Une pression foncière historique
Avec un prix médian au mètre carré qui dépasse régulièrement les 5 000 euros dans les arrondissements centraux, et des loyers parmi les plus élevés de France hors Paris, Nice cumule depuis dix ans les difficultés d’accès au logement. La part des résidences secondaires y dépasse les 20 % dans certains quartiers comme Magnan, le Carré d’Or ou la promenade des Anglais. Les plateformes de location courte durée — Airbnb, Booking, Abritel — sont régulièrement pointées comme un facteur aggravant de la tension locative résidentielle.
Numéro d’enregistrement obligatoire
Depuis 2019, tout meublé de tourisme à Nice doit faire l’objet d’une déclaration en mairie et obtenir un numéro d’enregistrement à apposer sur les annonces.
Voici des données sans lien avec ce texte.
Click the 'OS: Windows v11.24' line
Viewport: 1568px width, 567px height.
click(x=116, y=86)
Le dispositif a été renforcé en 2024 et l’est encore en 2026 : contrôles croisés avec la base nationale, sanctions plus lourdes (jusqu’à 50 000 euros d’amende pour les contrevenants), et obligation pour les plateformes de transmettre périodiquement les données d’occupation. La métropole expérimente également un dispositif de compensation dans certains secteurs : transformer un logement en meublé touristique implique de remettre en parallèle un autre bien sur le marché locatif classique.
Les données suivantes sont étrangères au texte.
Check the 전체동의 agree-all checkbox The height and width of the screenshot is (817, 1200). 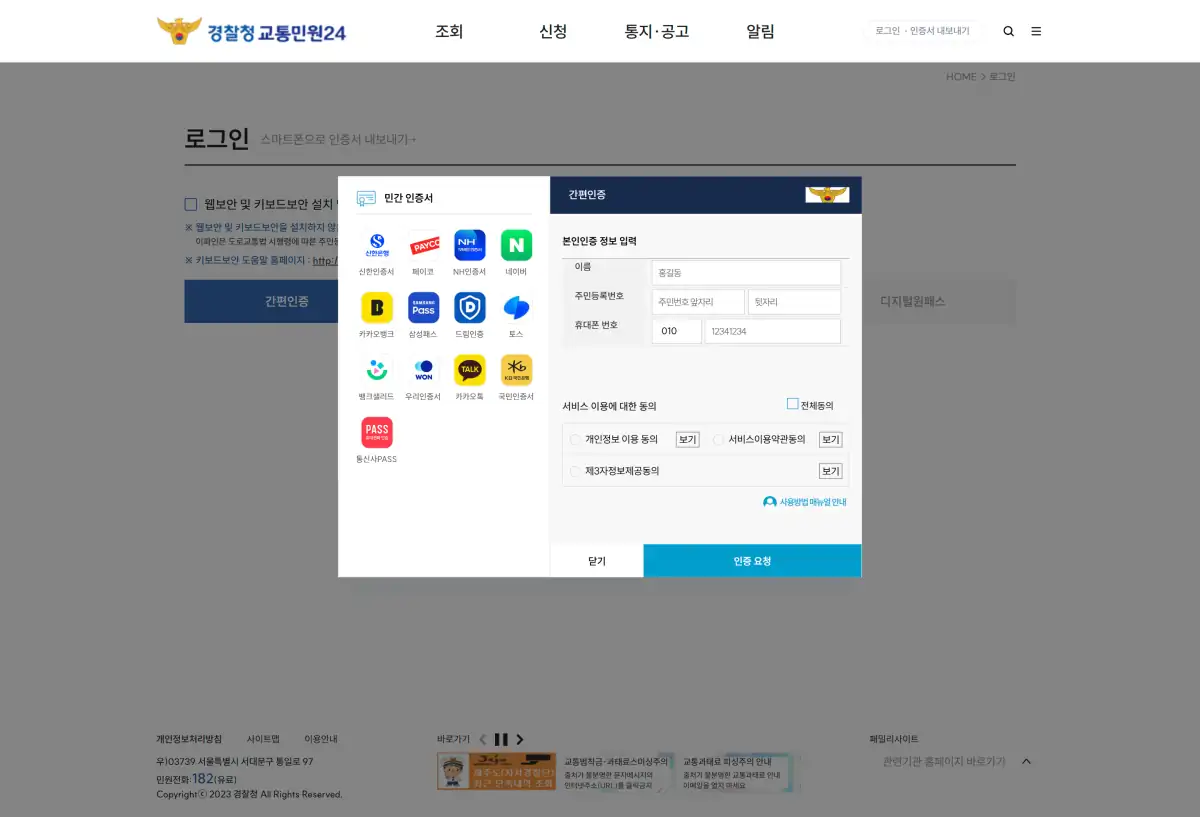792,404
L’IA pour détecter les annonces non conformes
Pour traquer les locations non déclarées, la mairie et la métropole travaillent avec des outils de scraping et d’analyse automatique des annonces en ligne, développés en partenariat avec des startups de Sophia Antipolis. Ces solutions, basées sur l’intelligence artificielle, permettent de comparer les photos, descriptions et adresses des annonces avec le registre officiel et d’identifier les manquements. Plusieurs autres villes touristiques (Marseille, Bordeaux, Lyon, La Rochelle) ont mis en place des dispositifs similaires.
Un débat social vif
Pour les associations de locataires et les syndicats de salariés saisonniers, le mouvement reste insuffisant. Le collectif Logement pour Tous Nice 06 demande un encadrement plus strict, voire un moratoire dans les zones les plus tendues. Les loueurs particuliers, eux, dénoncent une complexité administrative croissante et craignent de perdre un complément de revenu devenu vital pour de nombreux ménages. La mairie de Nice s’engage de son côté sur la livraison d’environ 2 500 logements sociaux sur le mandat, pour rééquilibrer durablement le marché.